01/09/2017
Domingo XXVI T.O.
Ez 18, 25-28
Sal 24, 4bc-9
Flp 2, 1-11
Mt 21, 28-32
Aspirar a ser
como uno de tantos. No hay más consigna que esta de hacerse uno con todos los
demás. El mundo no necesita más salvadores. Está, por el contrario, sediento de
gentes que puedan trabajar en conjunto y sean capaces de renunciar a construir
su propia grandeza para acoger y potenciar la que surge del pueblo unido, de la
comunidad que se esfuerza en construir un mundo más habitable, olvidando las
urgencias personales que siempre estrangulan la comunión.
Siendo como
uno de tantos podremos entender los sentimientos de Jesús el Cristo;
entenderlos y compartirlos, experimentarlos como propios. Y seremos, como él,
constituidos por Dios, señores; señores, en primer lugar, de nuestra vida y de
nuestra muerte, a imagen suya; dueños de entregar la una y acoger la otra
libremente y, por último, responsables, capaces de responder, a la invitación
del Padre. Trabajaremos en la viña aunque parezcamos no hacerlo, aunque otros
opinen lo contrario, porque lo definitivo es mantenerse unánimes y
concordes con un mismo amor y un mismo sentir, volcados siempre en hacer de la
tierra agreste una viña que de fruto y cobijo para todos.
Esto lo entendieron las prostitutas y los
publicanos, pero no aquellos que se tenían por justos. Los pecadores habían renunciado
ya a ser otra cosa al sentirse condenados por quienes encarnaban la ira de
Dios, pero supieron reconocer la verdadera justicia en la vida y la palabra de
Juan, a quien todos los demás despreciaron. Juan, que fue al desierto para
vaciarse de sí mismo y hacerse silencio en el que pudiese resonar la voz de
Dios llamando a todos a sumergirse en una vida nueva. Para los justos no fue
suficiente testimonio la transformación de los pecadores en un pueblo nuevo que
se enraizaba en las cloacas de su acomodada posición.

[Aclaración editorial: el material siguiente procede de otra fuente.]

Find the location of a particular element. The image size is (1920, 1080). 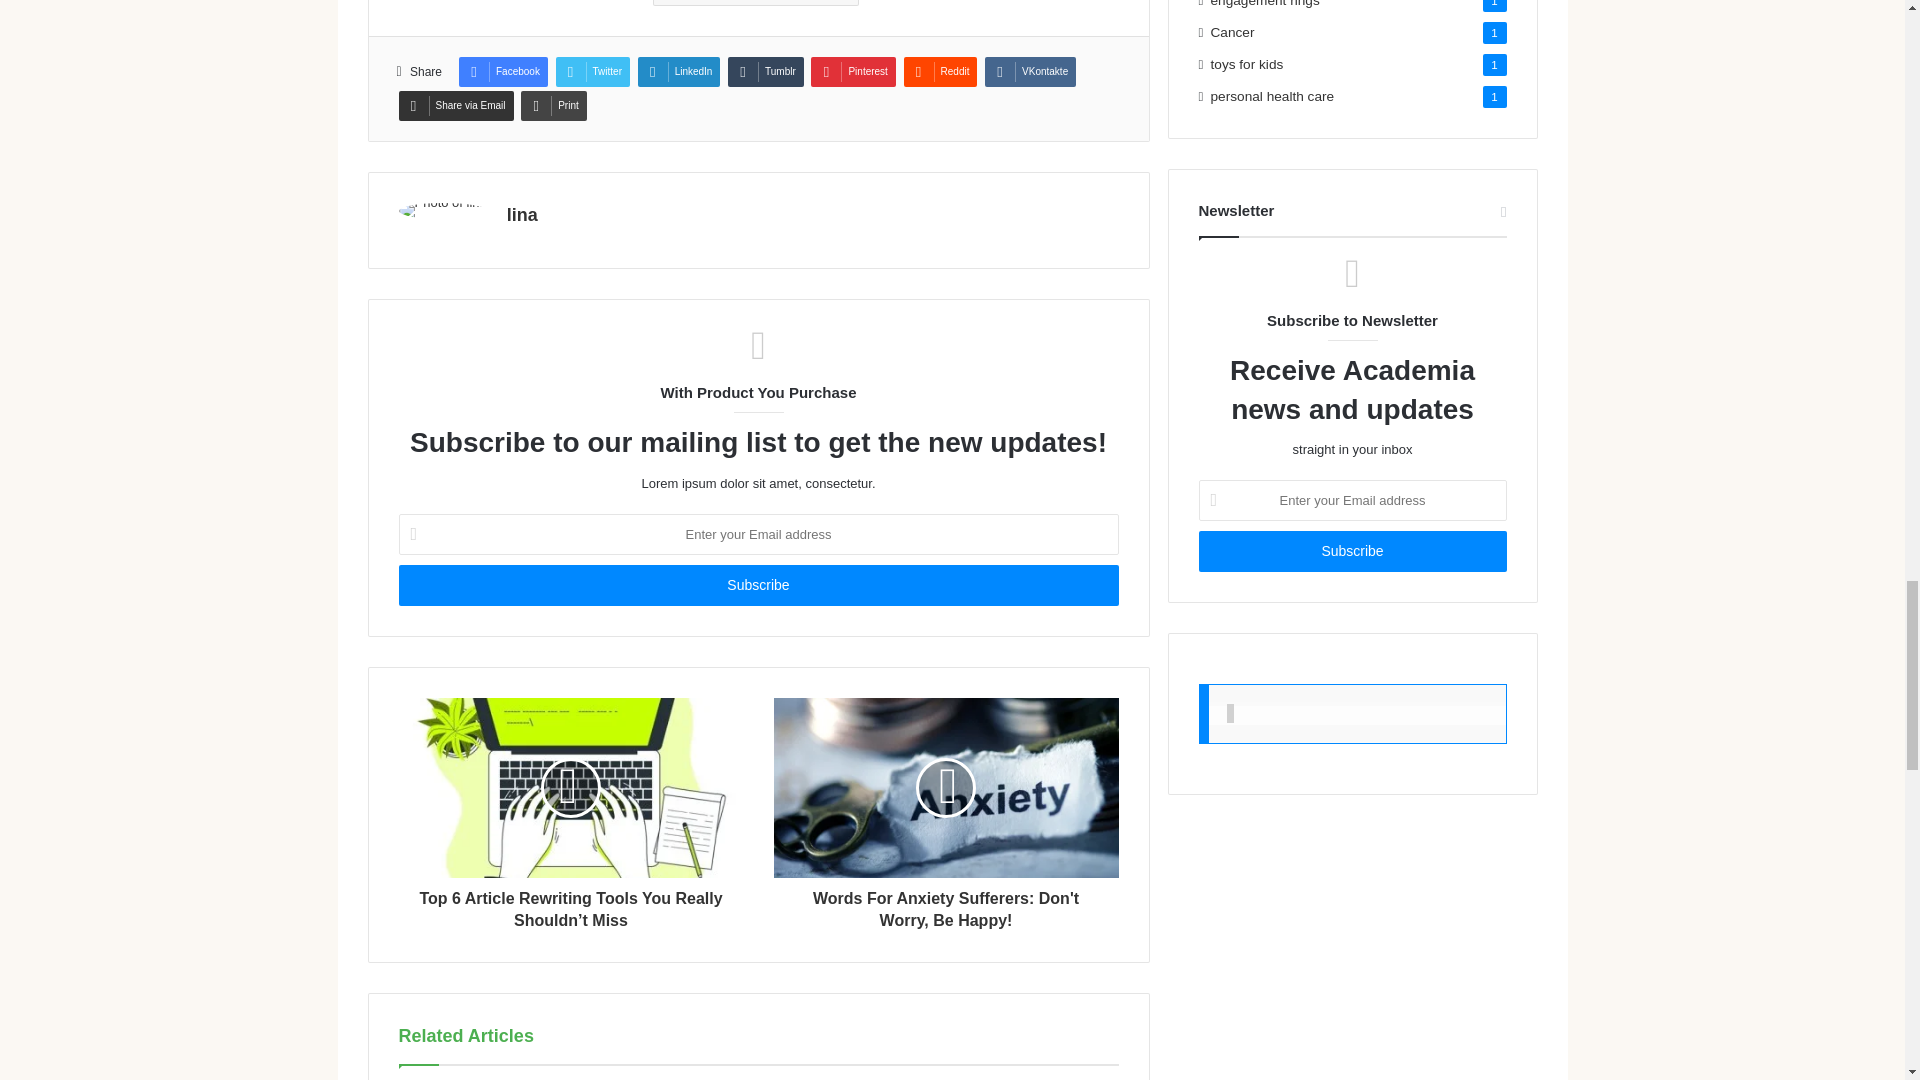

Pinterest is located at coordinates (852, 72).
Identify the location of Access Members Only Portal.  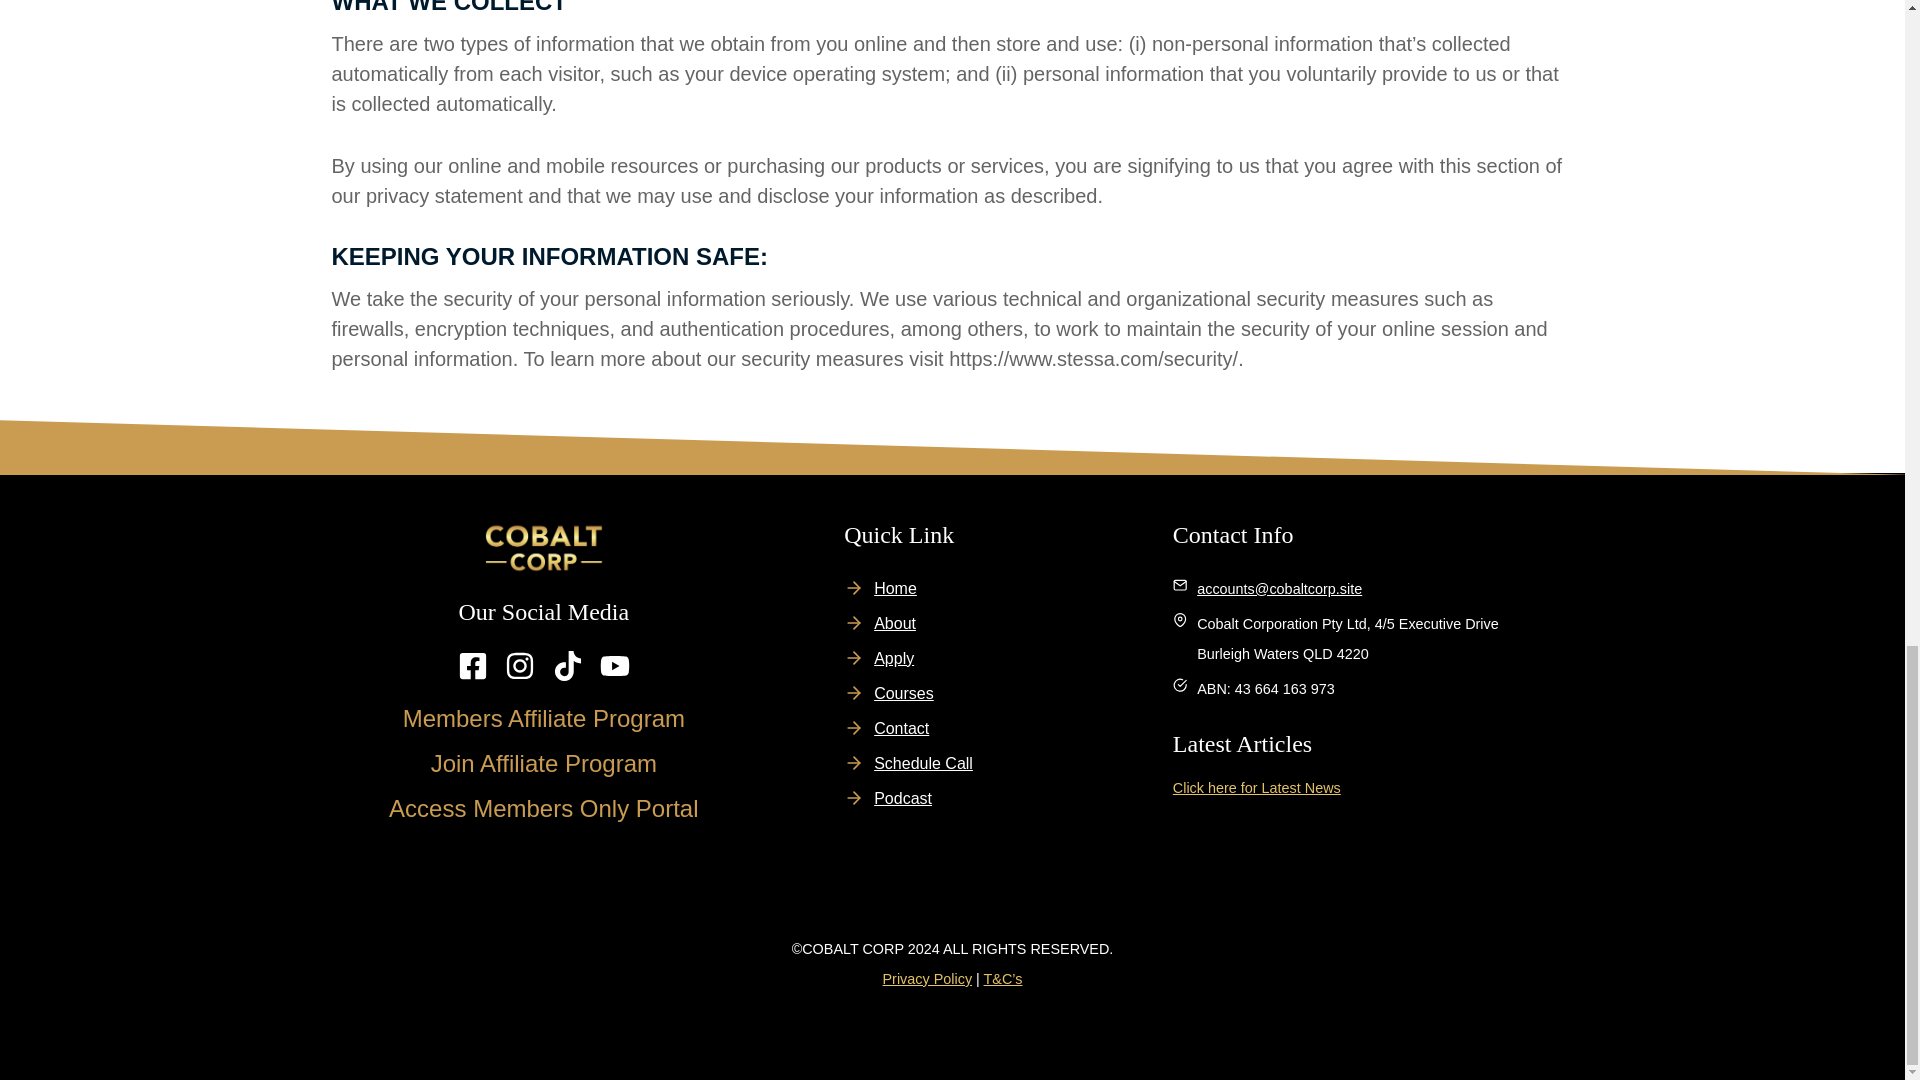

A este pueblo nuevo le fue otorgado el regalo de la
libertad, la capacidad de elegir una vida u otra lejos del temor y de la
vigilancia constante del despiadado dios del sistema. La justicia de Juan les
abrió camino al amor del Padre expresado en la vida de Jesús. Convertirse de la maldad es olvidar
los criterios antiguos que arrinconan a quienes no se pliegan a la norma y comprender
que lo definitivo en la vida no es que nadie sea oficialmente reconocido como publicano,
prostituta o santo, sino que cada uno abra su corazón a la misericordia de Dios y viva
con todos según el derecho y la justicia que conduce y procede del Amor.